== TEXTE À LIRE
Le projet du livre, Les voix de la diversité : unies contre le racisme, s’inscrit dans la mouvance de l’inclusion et de l’ouverture. Il s’agit du premier livre du département de français du Collège Vanier qui aborde ce thème à caractère pédagogique et émancipateur. En ce sens, il saura inspirer d’autres personnes. Cet article vise à faire prendre conscience que la perpétuation du racisme n’est pas un hasard, elle est tout simplement le fruit d’un passé traumatisant et profondément violent. Il a pour but de révéler comment l’école joue un très grand rôle dans la lutte contre le racisme. Comme l’affirme Ibram X. Kendi (2019):
Personne ne devient raciste ou antiraciste. Il est seulement possible d’aspirer à l’être l’un ou l’autre. Inconsciemment, d’aspirer à être raciste. Consciemment, d’aspirer à être antiraciste. Comme lorsqu’on combat une dépendance, être antiraciste exige une conscience de soi persistante, une autocritique constante et une introspection régulière (Kendi, 2019, p. 37).
Les micro-agressions, la passivité, les silences, les rapports de domination qui rendent l’Autre invisible, constituent des terreaux fertiles pour le racisme. Ainsi, cet article démontre comment le milieu scolaire est fondamental dans la lutte contre le racisme, puisqu’il est le reflet de la société.
====
== EXTRAIT DE DONNÉES
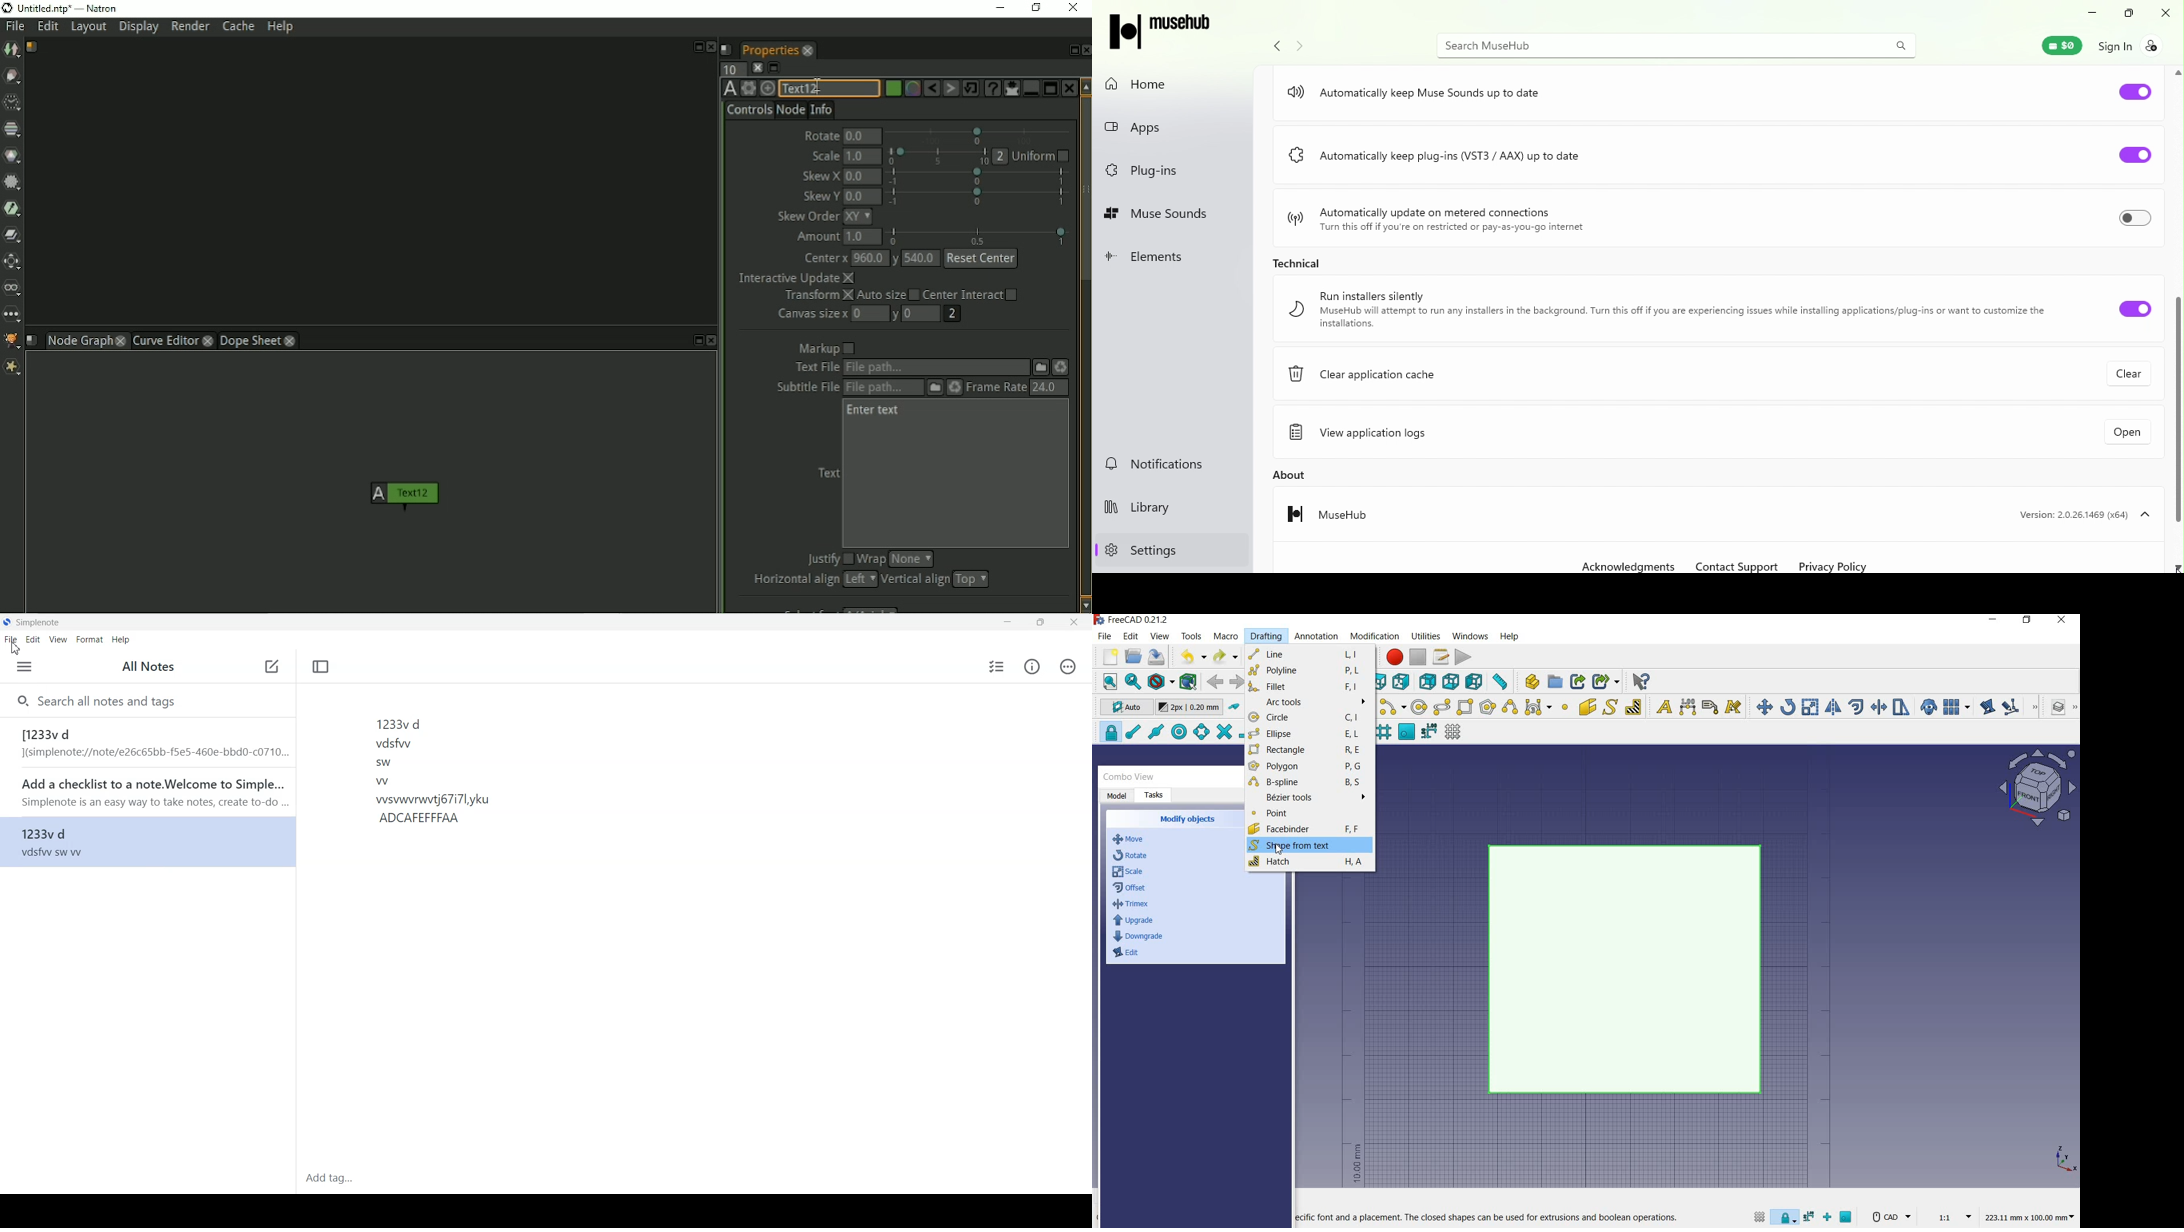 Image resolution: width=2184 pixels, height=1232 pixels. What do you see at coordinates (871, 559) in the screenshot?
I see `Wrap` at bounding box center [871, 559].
====
SÉRIE DE TÂCHES:
1. D'après le texte à lire, quel est le titre du livre dont il présente le projet ?
2. Selon le texte à lire, pourquoi le milieu scolaire est-il fondamental dans la lutte contre le racisme ?
3. Transcrivez, dans le texte à lire, le passage qui s'ouvre sur les mots « Les micro-agressions, la » et se ferme sur « de la société. ».
Le matériel présenté n'est pas nécessaire.

RÉPONSES FOURNIES:
1. Les voix de la diversité : unies contre le racisme.

2. Le milieu scolaire est fondamental dans la lutte contre le racisme parce qu'il est le reflet de la société.

3.
Les micro-agressions, la passivité, les silences, les rapports de domination qui rendent l’Autre invisible, constituent des terreaux fertiles pour le racisme. Ainsi, cet article démontre comment le milieu scolaire est fondamental dans la lutte contre le racisme, puisqu’il est le reflet de la société.